Poinsettias in Every Shape and Size

Poinsettias in Every Shape and Size

There's more to poinsettias than meets the eye. Check out our tips for choosing the best for you!

Poinsettias are a longtime favorite holiday décor item because of their bright red color. But did you know they come in a variety of shapes, sizes and colors?

Variegated poinsettias

offer multicolor texture. The old jingle bells types (with red leaves splashed with white) are some of the most common, but you’ll also see pink with white edges, red with white edges, white with pink speckles and more.


Variegated poinsettias don’t require any special care -- treat them just like their single-color cousins  (which means keeping the soil moist, but not wet and keeping the plants protected from hot and cold air drafts). 

Mini poinsettias

are a relatively new trend. These charmers are grown in tiny pots and are perfect for using as place settings, centerpieces, and decorating your desk at work. You usually find them in red, but look hard and you may see them in a variety of other colors. 

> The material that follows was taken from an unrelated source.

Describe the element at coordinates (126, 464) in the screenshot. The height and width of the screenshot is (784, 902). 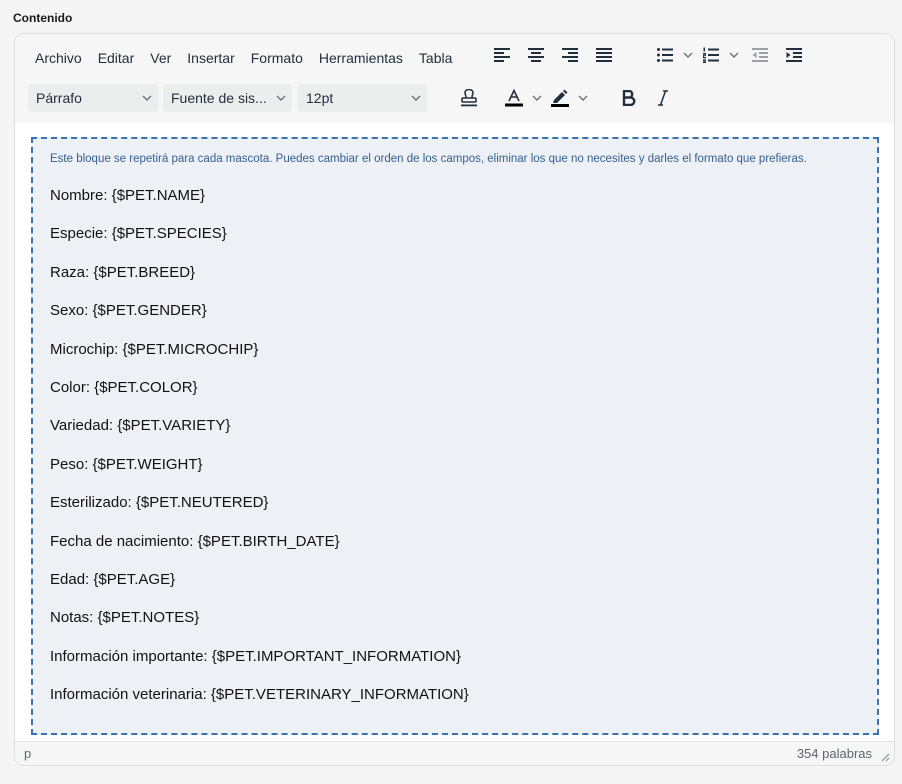
I see `pet-field-line: Peso: {$PET.WEIGHT}` at that location.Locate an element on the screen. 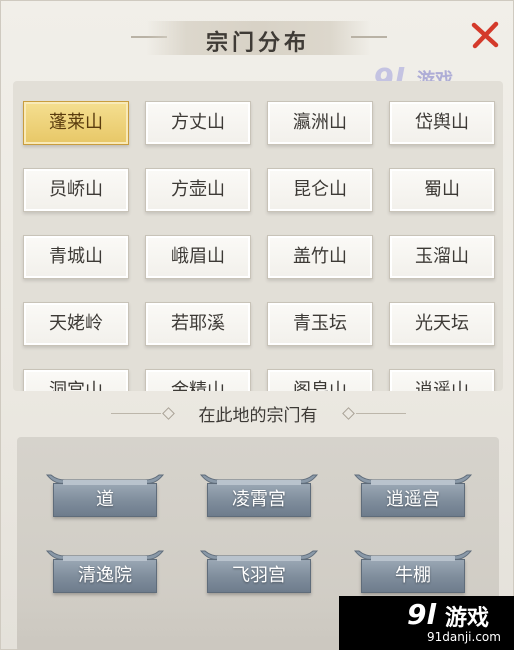 Image resolution: width=514 pixels, height=650 pixels. mountain-button: 昆仑山 is located at coordinates (320, 190).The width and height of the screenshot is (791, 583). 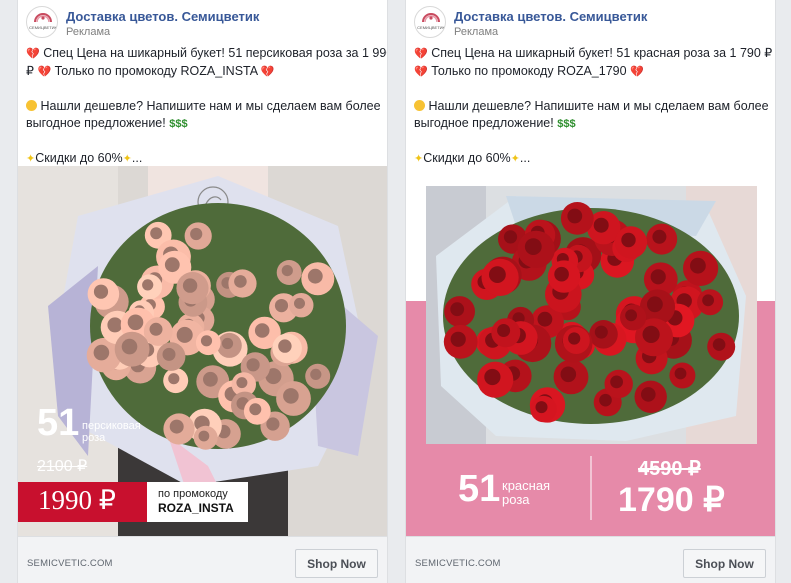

Because their pots are so small, you may need to water mini poinsettias a little more often than their larger cousins. 

White poinsettias

are not new, but many people have never noticed them before. They add an elegant, refined touch to home décor, especially when used with silver or blue color schemes. Of course, they’re brilliant with red, too; you can’t go wrong mixing red and white poinsettias together! 


If you’ve avoided growing poinsettias in the past because of children or pets, you don’t need to worry. It’s a myth that poinsettias are poisonous. If consumed, they can cause a stomach ache, but they’re not toxic. 

Tree poinsettias

are some of the most distinct poinsettias around. Growers train these poinsettias to grow straight up and only branch at the top, creating a lollipop look. You can find tree-form poinsettias in a variety of sizes, from tabletop to waist high, as well as in an array of colors.


You can grow your own poinsettia tree just like the professionals do: just prune all the branches off one straight stem. Then when it gets the height you want, pinch the top of the plant off to make it grow a bushy canopy.

Poinsettia planters

create extra cheer and color by combining several types of plants. White chrysanthemums are a classic, as is Diamond Frost and other varieties of euphorbia. Other houseplants work, too -- such as the polka-dot plant shown here. 


If you make your own planters, be sure to pair varieties that have similar light, temperature, and water needs as poinsettias. That way both plants can look their best through the holidays.